Various interesting items from John Allen this week, including this observation from an African cardinal, about the importance of Benedict and his specific background at this specific moment in history:
Do you look forward to a day when a papal encyclical will begin by citing an African proverb rather than a line from Nietzsche?
"I don’t see anything stopping the pope from citing African proverbs. This will come as we have some good Africans among the drafters of the encyclicals who are familiar with our traditional wisdom. …
"When Benedict quotes Nietzsche and Descartes, these are the people with whom he’s familiar, and I don’t believe that’s an accident. We must start with the faith position that, apart from anything else, it’s the Holy Spirit who is behind who emerges as pope.

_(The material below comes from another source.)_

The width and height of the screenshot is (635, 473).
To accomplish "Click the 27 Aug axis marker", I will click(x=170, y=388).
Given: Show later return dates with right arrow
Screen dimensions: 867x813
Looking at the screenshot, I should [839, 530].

As soon as this pope was elected, the first thing that came to my mind was that the greatest challenge facing the Catholic church today is how to restore the spirit of the church to this technological, advanced, powerful Western world. It’s as if the Holy Spirit chose somebody who can address the culture in its own language, drawing on its own philosophers, both good and bad. …

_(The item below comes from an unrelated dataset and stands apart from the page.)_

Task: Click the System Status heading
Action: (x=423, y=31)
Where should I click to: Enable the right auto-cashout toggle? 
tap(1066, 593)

"To be blunt, when Ratzinger critiques German theological currents or the European Union and its philosophical positions, it has an impact. If an African pope were to say the same things, people would say, ‘He’s an African, he doesn’t know what he’s talking about.’ Even with John Paul II, there was sometimes an undercurrent of dismissal. People said he’s been in Poland all this time, he’s trying to force the church into a kind of Polish model. I don’t think that was true, but it was said. No one will be able to make such a case for Benedict XVI.
"If this pope can find a way to help the Western world recover a sense of God, and to try to reflect it in public life, it would be a great blessing for Europe and for the rest of us."